:: HOW TO COMPLETE THIS TASK ::
Reproduce word for word the lines between the one containing "Where should I click to: Click Ольга" and the end of the entries below, both inclusive; leave out pictures.

SUPPLIED DATA: Begin

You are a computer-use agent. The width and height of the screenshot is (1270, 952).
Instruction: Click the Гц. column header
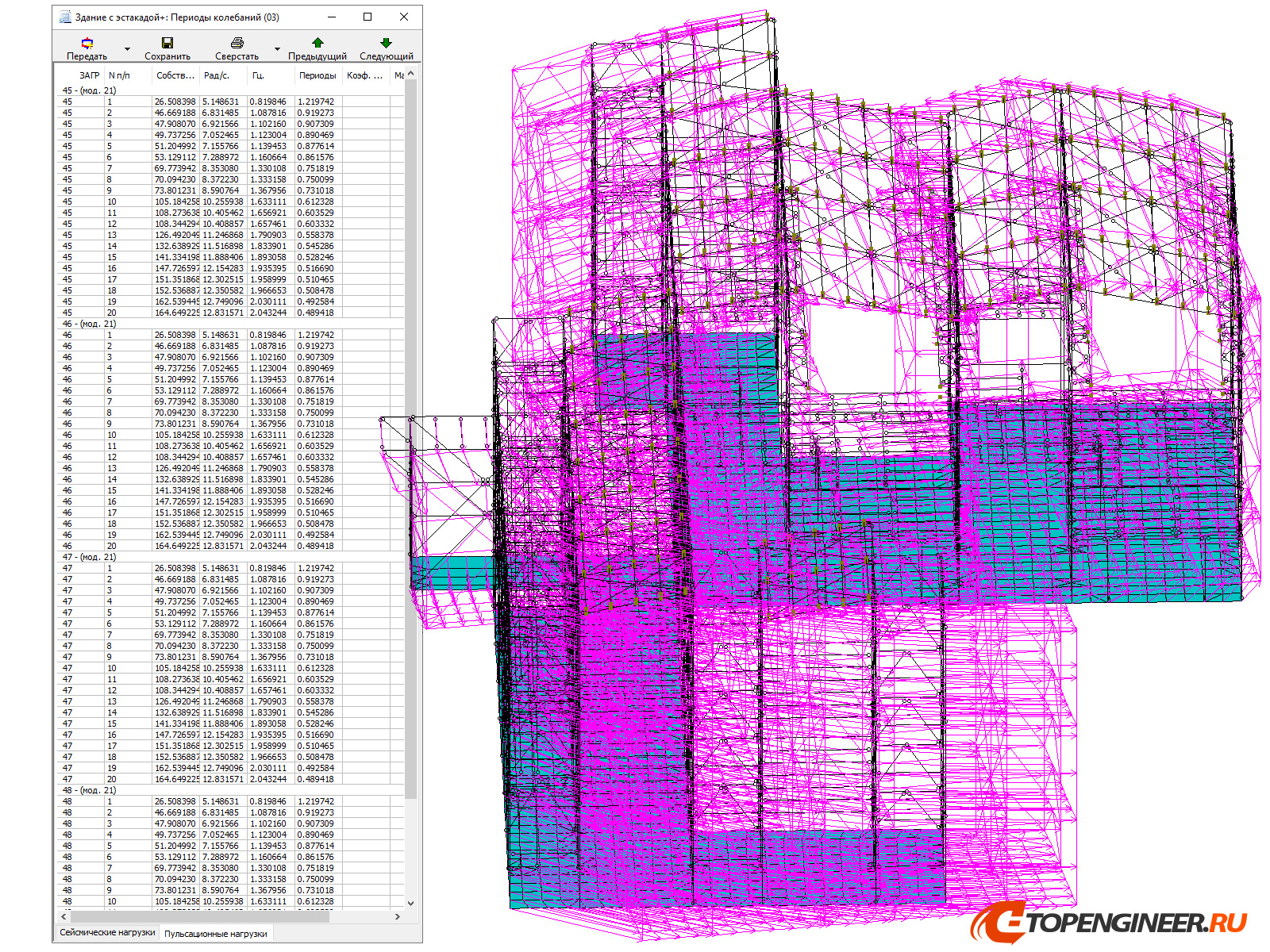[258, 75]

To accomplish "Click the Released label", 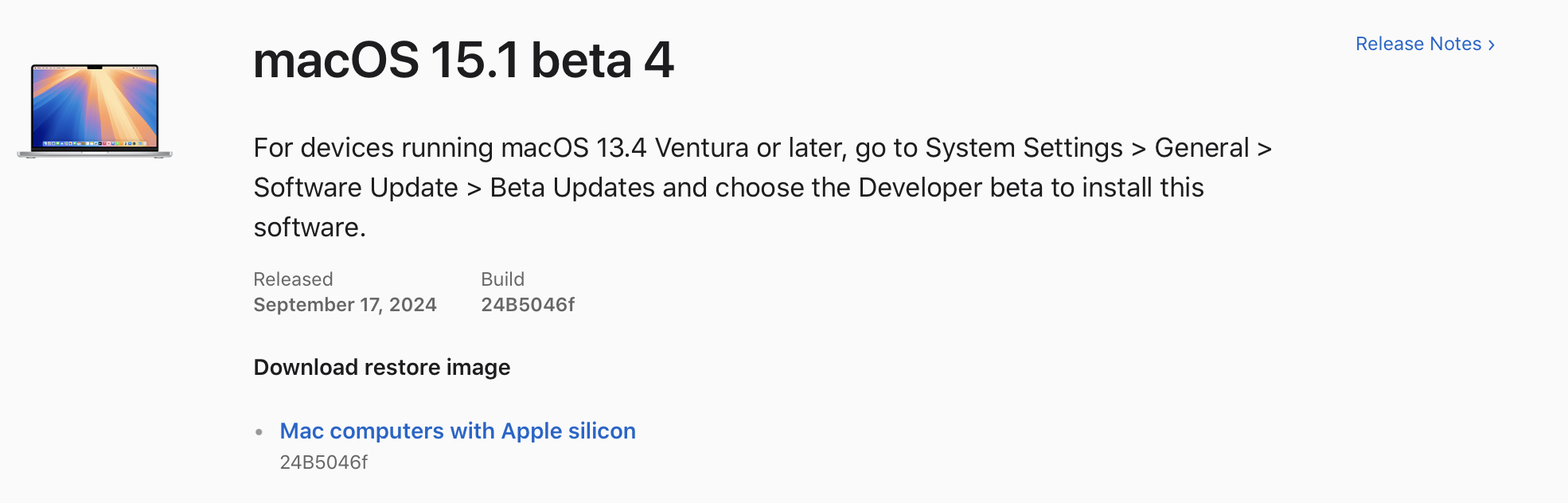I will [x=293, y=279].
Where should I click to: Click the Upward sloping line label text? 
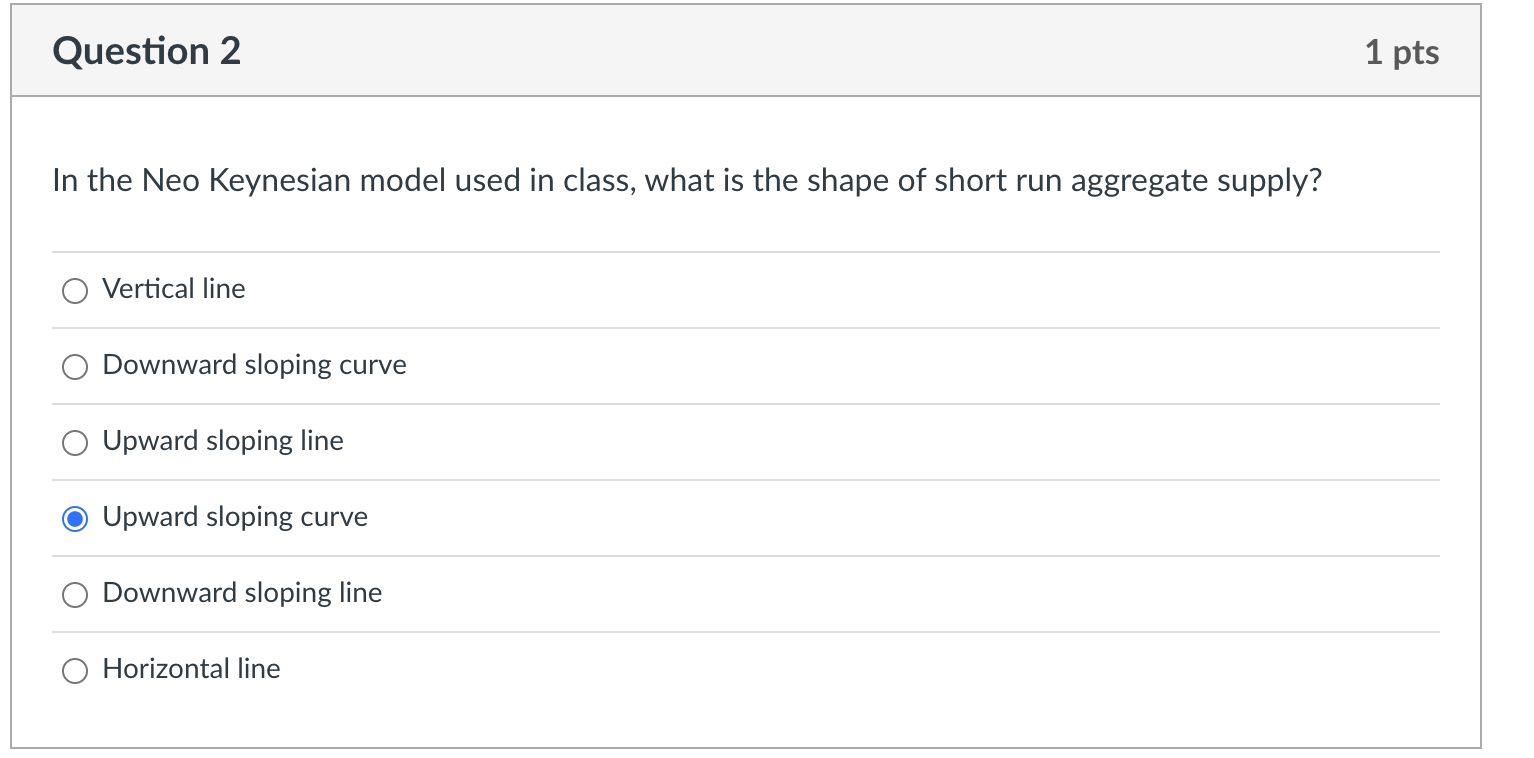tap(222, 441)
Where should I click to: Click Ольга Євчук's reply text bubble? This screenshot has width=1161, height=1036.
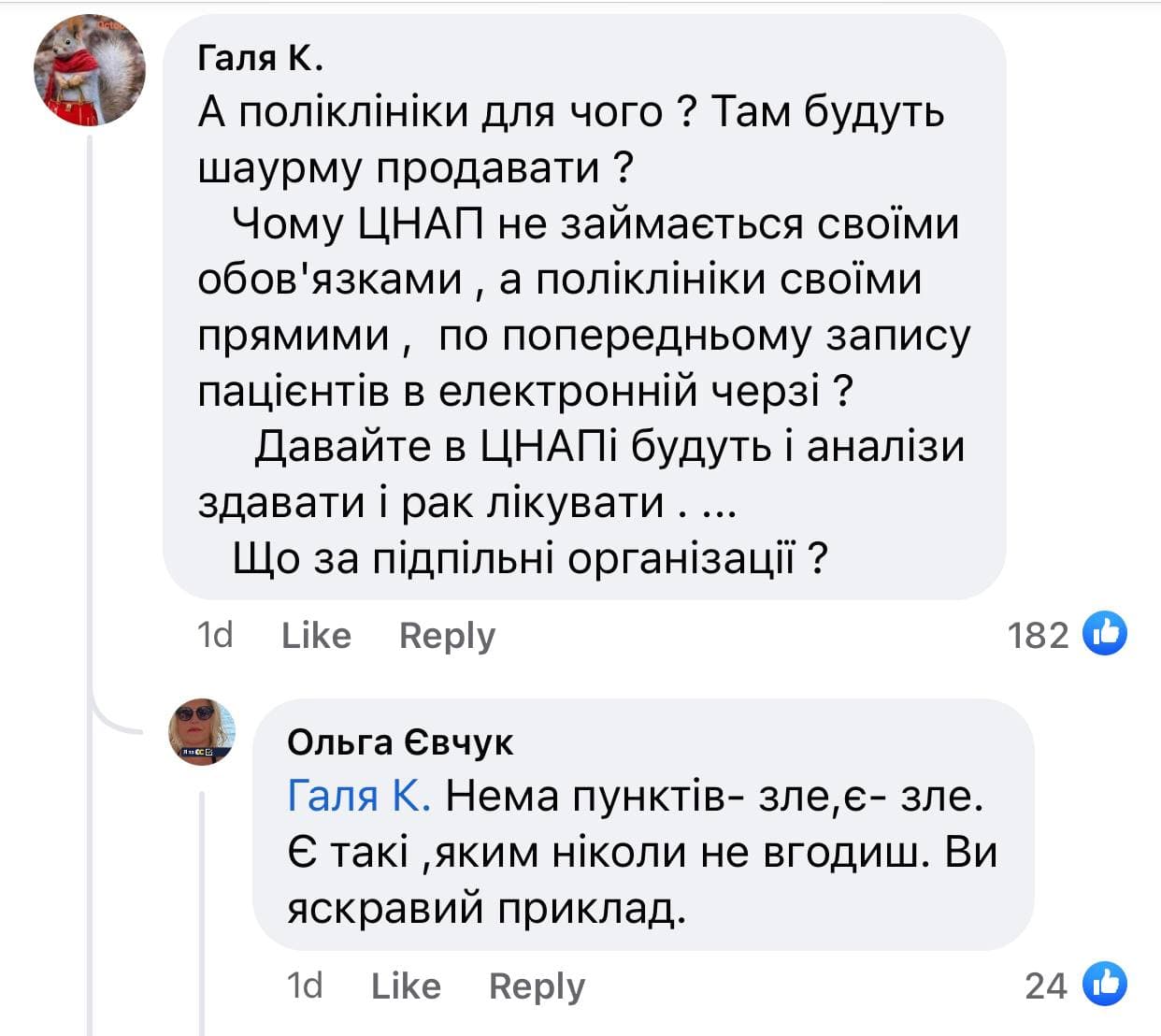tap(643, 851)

SUPPLIED DATA: End

:: ANSWER TO THIS EXERCISE ::
Where should I click to: Click Ольга Євчук's reply text bubble? This screenshot has width=1161, height=1036.
tap(643, 851)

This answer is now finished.